WHAT THIS TASK INVOLVES
When you reach the line that contains "Given: Toggle fullscreen map view" in the data below, start reproducing lines exactly, and stop after the line that contains "Where should I click to: Enable".
╭─ GIVEN DATA
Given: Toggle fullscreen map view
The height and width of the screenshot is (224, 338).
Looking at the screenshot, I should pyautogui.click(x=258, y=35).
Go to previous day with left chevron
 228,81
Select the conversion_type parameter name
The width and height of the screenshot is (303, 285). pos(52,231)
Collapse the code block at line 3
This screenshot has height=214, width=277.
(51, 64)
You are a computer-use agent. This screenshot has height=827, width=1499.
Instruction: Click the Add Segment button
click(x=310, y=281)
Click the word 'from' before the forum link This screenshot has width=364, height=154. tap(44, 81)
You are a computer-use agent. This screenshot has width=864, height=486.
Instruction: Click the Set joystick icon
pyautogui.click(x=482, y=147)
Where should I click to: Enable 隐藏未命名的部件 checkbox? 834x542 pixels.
╰─
╭─ GIVEN DATA
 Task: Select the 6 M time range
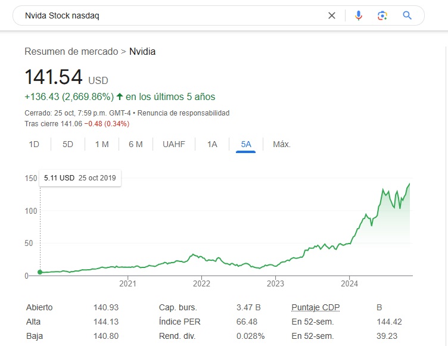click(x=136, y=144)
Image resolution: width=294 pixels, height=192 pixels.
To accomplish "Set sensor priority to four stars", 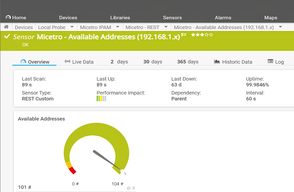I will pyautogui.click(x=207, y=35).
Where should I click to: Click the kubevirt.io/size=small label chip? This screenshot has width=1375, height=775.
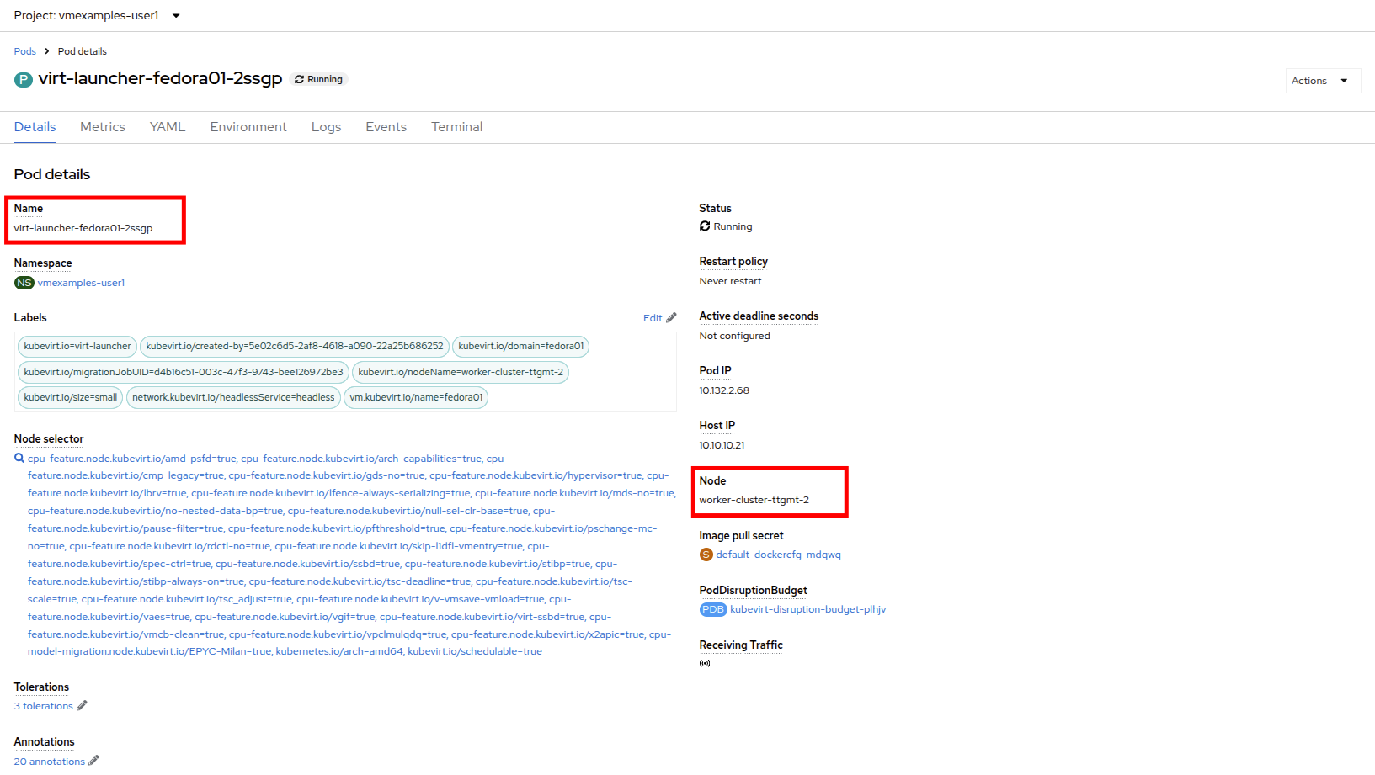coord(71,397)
╰─
WORKED SOLUTION
Given: Toggle fullscreen map view
The height and width of the screenshot is (224, 338).
Looking at the screenshot, I should pyautogui.click(x=258, y=35).
Go to previous day with left chevron
 228,81
Select the conversion_type parameter name
The width and height of the screenshot is (303, 285). pos(52,231)
Collapse the code block at line 3
This screenshot has height=214, width=277.
(51, 64)
You are a computer-use agent. This screenshot has height=827, width=1499.
Instruction: Click the Add Segment button
click(x=310, y=281)
Click the word 'from' before the forum link This screenshot has width=364, height=154. tap(44, 81)
You are a computer-use agent. This screenshot has width=864, height=486.
Instruction: Click the Set joystick icon
pyautogui.click(x=482, y=147)
Where should I click to: Enable 隐藏未命名的部件 checkbox? 834x542 pixels.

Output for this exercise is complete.